If Washington’s lawyer had conducted a proper investigation, Shapiro argued, he would have discovered psychiatric and psychological evidence showing “child abuse, deprivation, and neglect as a youth.” When “combined with the extraordinary pressures that were placed on Mr. Washington at the time of the crimes,” this “led to the severe mental and emotional distress which resulted in his breakdown during that period of time” when the murders took place. A skeptical Justice Rehnquist asked whether a jury would really “buy that.” The defense counsel had failed to present supporting facts, Shapiro responded, and that had the potential to “make the difference.”
Shapiro argued that the Sixth Amendment demanded a test for the adequacy of counsel that was focused on the “impairment of the defense,” rather than the outcome of the case. An outcome determinative test, he argued, “assumes the defendant could have a fair trial with incompetent counsel.” A defense “counsel laboring under a sense of hopelessness,” as Washington’s lawyer was, “ is not the zealous advocate that the Constitution requires and that the sacred professional trust of an attorney requires.” Chief Justice Burger worried that such a standard would “eliminat[e] perhaps two thirds of all the criminal cases that come to trial, at least half.”
Attorney Carolyn Snurkowski argued on behalf of Charles Strickland, the superintendent of Florida state prisons. She laid the blame for the outcome of the trial squarely on Washington. He had acted contrary to the advice of his lawyer by confessing, pleading guilty, and waiving sentencing proceedings. She derisively summarized Washington’s position: “Although I pled guilty, I have no complaints about [my lawyer’s] preparation for trial, although I cut him off at the knees with regard to presenting my case to a jury or to a judge, he was ineffective at the sentencing phase because he did not do certain things.” Snurkowski argued that Washington failed to make a specific allegation about his lawyer’s competency and that he failed to demonstrate that the alleged incompetence led to prejudice or changed the outcome of the case.

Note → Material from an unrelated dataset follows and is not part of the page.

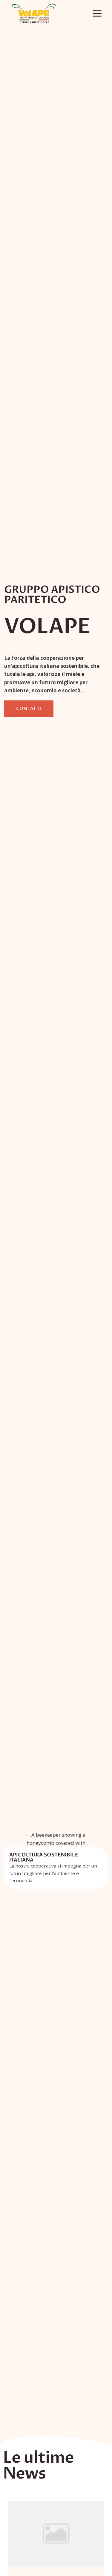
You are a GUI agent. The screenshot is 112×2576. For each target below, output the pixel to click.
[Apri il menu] (97, 14)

On May 14, 1984, the Court ruled, by an 8-1 vote, against Washington. (Justice Marshall dissented.) In her majority opinion, Justice O’Connor held that a court should only find a Sixth Amendment violation for ineffective assistance of counsel in cases where (a) the lawyer’s performance was deficient, meaning that the lawyer failed to meet an “objective standard of reasonableness”; and (b) the deficient performance prejudiced the defense enough to deprive the defendant of a fair trial, which requires that the defendant shows a “reasonable probability” that the result would have been different if the attorney had not erred. The Court found that Washington failed to meet this demanding standard. He would be executed two months later.